Bjørnar Skaeran, Norway’s Fisheries and Seafood Minister flew to London earlier this week for talks with a senior UK trade minister.

He discussed a wide range of seafood and fishery related issues with Victoria Prentis, Minister of State at the Department for the Environment, Food and Rural Affairs.

After a difficult start following Brexit, the two countries are now co-operating more closely on a wide range of fish related issues.

Last month’s figures for the Norwegian Seafood Council also show that Norwegian salmon exports to the UK are on the increase, partly as a result of reduced output from Scottish farms which have been experiencing biological issues.

One of most pressing topics raised was forthcoming border controls governing seafood following the announcement that the UK plans to introduce health certificates for seafood from the European Economic Area (EEA) of which Norway is a member.

Norwegian salmon and whitefish exporters fear this could lead to more red tape, higher costs and logistical challenges.

Skaeran said he was keen to reduce trade barriers with the UK so that seafood can pass through quickly and smoothly.

He was pleased that Victoria Prentis had agreed to officials from the two countries working together in an effort to reduce any extra administrative burden.

A number of deep sea fishing issues, including access to each other’s fishing grounds, were also discussed.

Both ministers said that while challenges remain, the meeting had been both constructive and useful in finding areas of co-operation.
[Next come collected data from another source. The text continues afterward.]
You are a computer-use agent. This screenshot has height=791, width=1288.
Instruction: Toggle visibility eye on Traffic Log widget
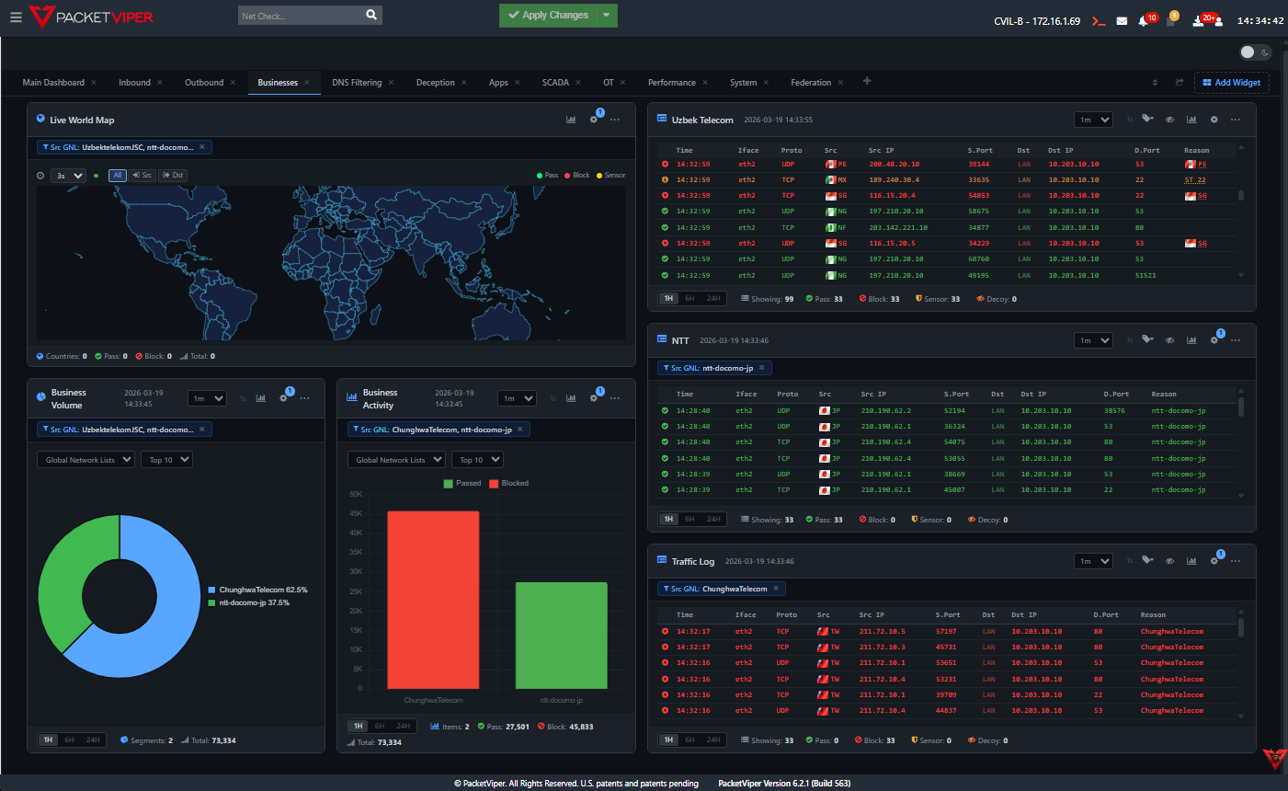coord(1169,560)
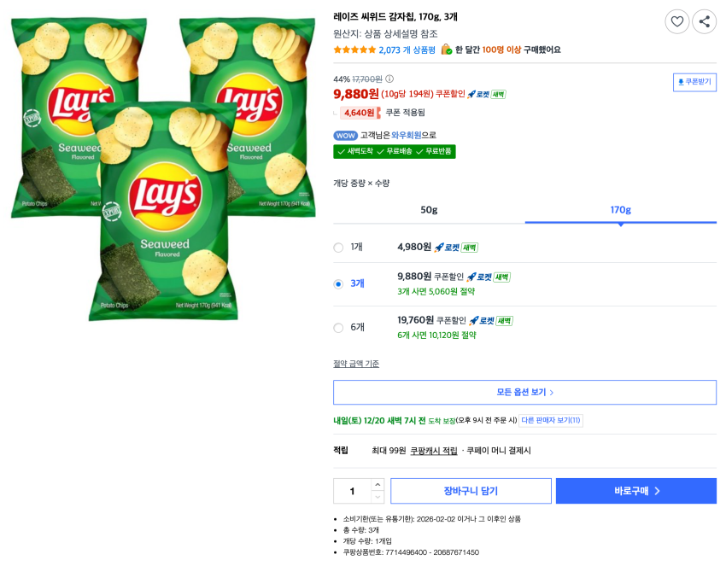Select the 1개 quantity radio option
726x566 pixels.
point(338,248)
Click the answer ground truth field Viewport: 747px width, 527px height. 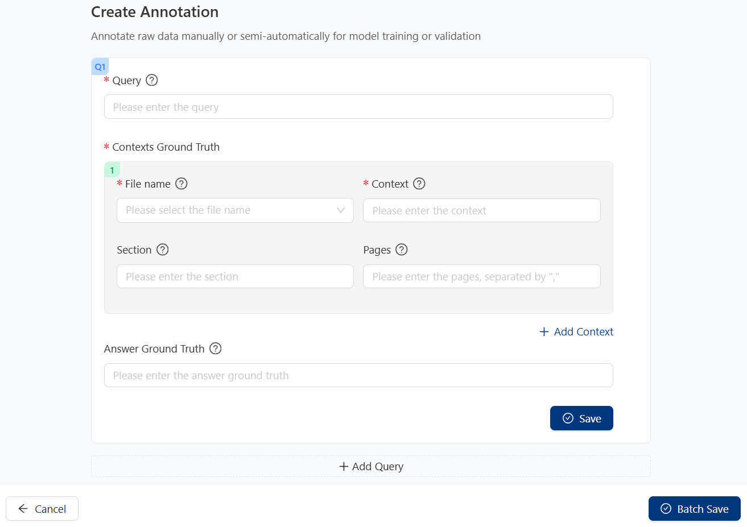click(358, 375)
Meanwhile, UK seafood exporters are concerned that the growing dispute between the UK and the European Union over the Northern Ireland Protocol could turn into a trade war. Legislation laid before the UK parliament earlier this week sets out to scrap controls on goods moving from mainland Britain into Northern Ireland, if they are not intended for sale in the Republic.

The EU argues this would mean reneging on the post-Brexit trade treaty. European Commission Vice-President Maros Sefcovic said the EU is set to take legal action if the legislation is brought into effect.